[TASKS]:
a) Give again the stretch of the school history from "It was the proposal" through "separating the two.", copied word for word.
b) In what year did the management acquire Stafford House, according to the school history?

[EXTRACT PROVIDED]:
============

Bishop Cotton Girls' School, or BCGS, is a private all-girls' school for boarders and day scholars in Bengaluru, Karnataka, India. It has been awarded the International School award by the British Council.

The school curriculum is based on the ICSE format of education, and has teaching facilities from Kindergarten, 1 to 10 (ICSE) and 11 and 12 (ISC).

==History==
Founded in 1865, it is one of the oldest established boarding schools in Asia.

The school was named after Bishop George Edward Lynch Cotton, the son of an Army captain, who died leading his regiment in battle. He was a scholar of Westminster School, and a graduate of Cambridge. In 1836 he was appointed Assistant Master at Rugby by Doctor Thomas Arnold, one of the founders of the British public school system.

It was the proposal of Bishop Cotton to create schools in India that resulted in the founding of Bishop Cotton's on 19 April 1865. The institution was opened for both boys and girls in a bungalow named Westward Ho in High Grounds. In 1871, the management acquired 14 acres of land on St. Mark's Road and shifted the school, demarcating two areas, one for the boys school and the other for the girls, with a wall separating the two.

In 1911, the management acquired Stafford House and its surrounding eight and a half acres with access to both Residency Road and St. Mark's Road and shifted the school, giving Bishop Cotton Girls' School its own identity. In 1915, money was sanctioned to construct the administration block and the quad. More buildings were constructed in the 1950s and 1960s including the Chapel of the Holy Family.

============

[GIVEN MATERIAL]:
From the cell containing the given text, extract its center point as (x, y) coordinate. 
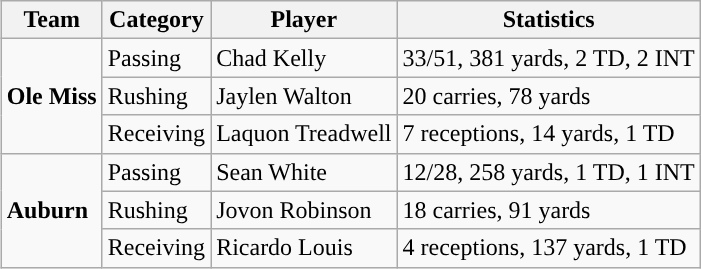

============

[RESULTS OF THE EXERCISE]:
a)
It was the proposal of Bishop Cotton to create schools in India that resulted in the founding of Bishop Cotton's on 19 April 1865. The institution was opened for both boys and girls in a bungalow named Westward Ho in High Grounds. In 1871, the management acquired 14 acres of land on St. Mark's Road and shifted the school, demarcating two areas, one for the boys school and the other for the girls, with a wall separating the two.

b) 1911